表2において、サンプルDおよびEは、市販されている横変位型モードの圧電素子と円盤状の振動版を用い、圧電素子に部材Aのような音波を放出する部材を設けている。サンプルDおよびEにおける圧電素子の平面形状は円形であり、直径はそれぞれ10mmおよび15mmである。このように、サンプルDおよびEは圧電素子が大きい。「D1」は、音圧レベルが80dBにおける距離D1である。
表2に示すように、サンプルDおよびEでは、判定する音圧レベルが表1より低いため厳密な比較はできないものの、サンプルDおよびEの距離D1はサンプルAと同程度である。サンプルDおよびEの圧電素子の平面面積がサンプルAの5倍以上である。このように、サンプルAは、振動板を用いることなく、サンプルDおよびEより小さな圧電素子10aおよび10bを用い、サンプルDおよびEと同程度の空中触覚を得ることができる。このように、サンプルAでは、小型化かつ高出力化が可能となる。
搬送波64の周波数を共振周波数の0.86倍以上かつ1.14倍以下の範囲とすると空中触覚が得られる。搬送波64の周波数は共振周波数の0.9倍以上かつ1.1倍以下がより好ましい。なお、共振周波数は基本波モードの共振周波数でもよいし、高調波モードの共振周波数でもよい。搬送波64の周波数は、例えば20kHz以上かつ110kHz以下であり、30kHz以上かつ90kHz以下である。
信号波の周波数は、パチニ小体が感じるため、70Hz以上かつ1000Hz以下が好ましく、110Hz以上かつ300Hz以下がより好ましい。
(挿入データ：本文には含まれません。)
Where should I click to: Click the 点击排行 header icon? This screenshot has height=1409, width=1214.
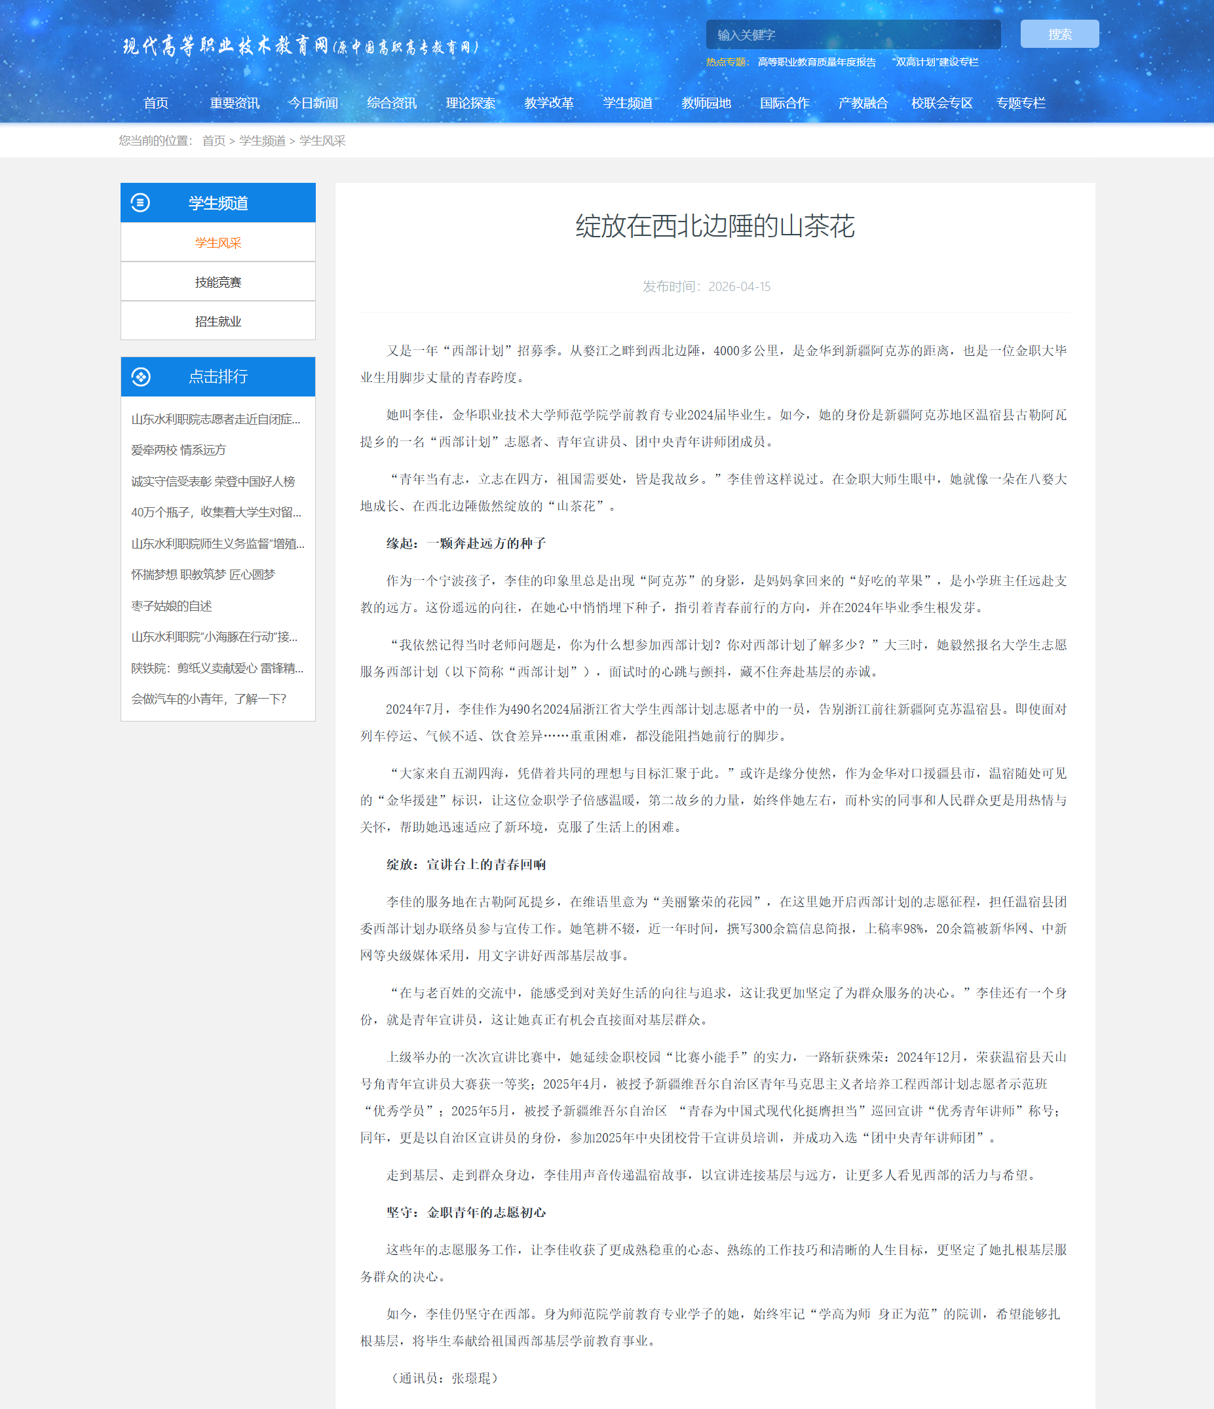coord(141,377)

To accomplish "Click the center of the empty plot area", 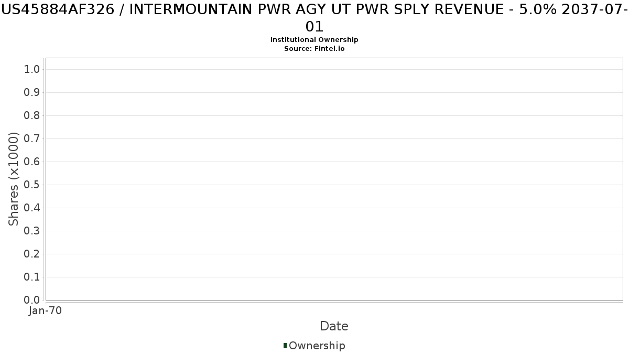I will (x=334, y=179).
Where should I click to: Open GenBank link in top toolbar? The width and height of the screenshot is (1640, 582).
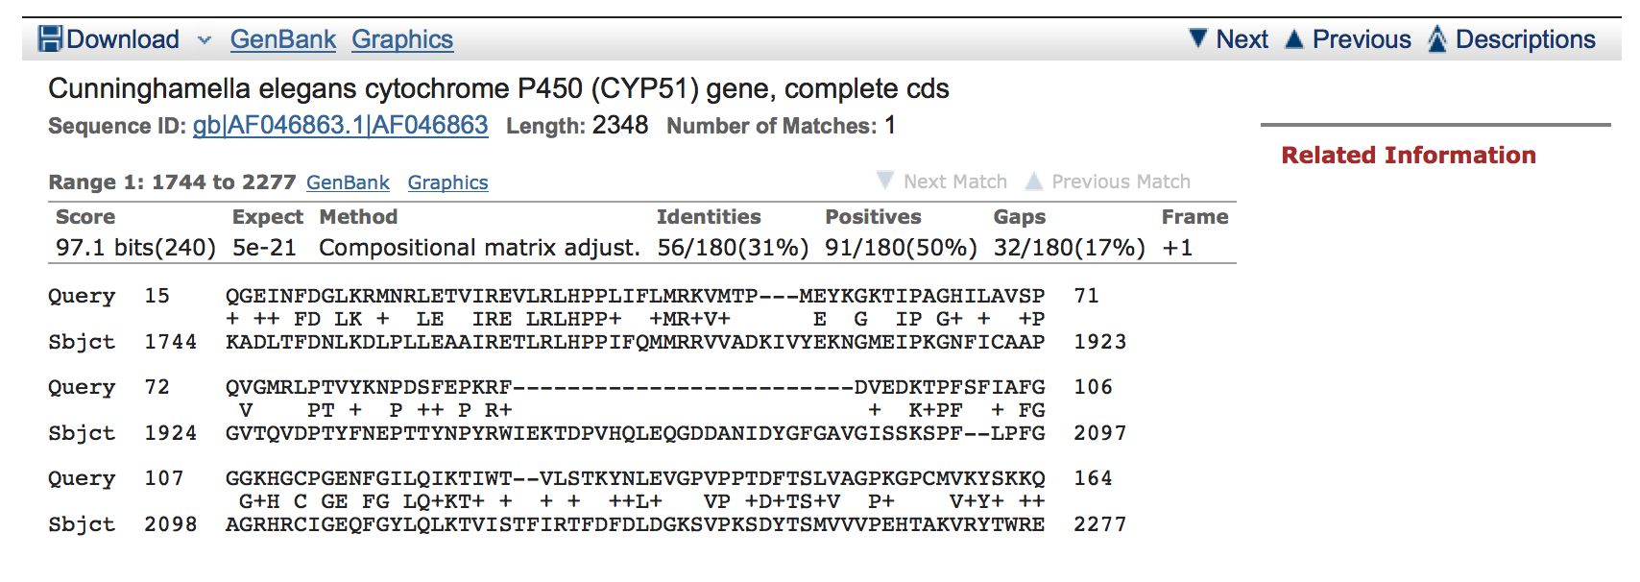[x=283, y=39]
変調度Mは、50%以上が好ましく、80%以上がより好ましい。
サンプルAのように、第1部材30の空間側(+Z側)の面は、中央部が圧電素子10bの方に凹む。これにより、表1のように、空中触覚をより大きくできる。第1部材30の凹みの断面形状は、サンプルAのように、中央を頂点とする三角形でもよいし、中央を頂点とする放物線等の曲線でもよい。頭部32の+Z面の最大の凹み量は頭部32の幅の1/10倍以上かつ1/2倍以下が好ましい。
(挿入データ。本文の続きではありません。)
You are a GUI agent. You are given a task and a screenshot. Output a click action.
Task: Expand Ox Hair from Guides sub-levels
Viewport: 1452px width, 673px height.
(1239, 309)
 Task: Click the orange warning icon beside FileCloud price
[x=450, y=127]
このように、実施例2の変形例1では、第2搬送波として、パチニ小体に敏感な周波数を有する信号を用い、信号波としてマイスナー小体に敏感な周波数を有する信号を用いる。例えば周波数f1を変えることで、異なる空中触覚を得ることができる。例えば周波数f2を3Hzとすると、パチパチといった触覚が得られ、周波数f2を30Hzとすると、ズィーンといった触覚が得られる。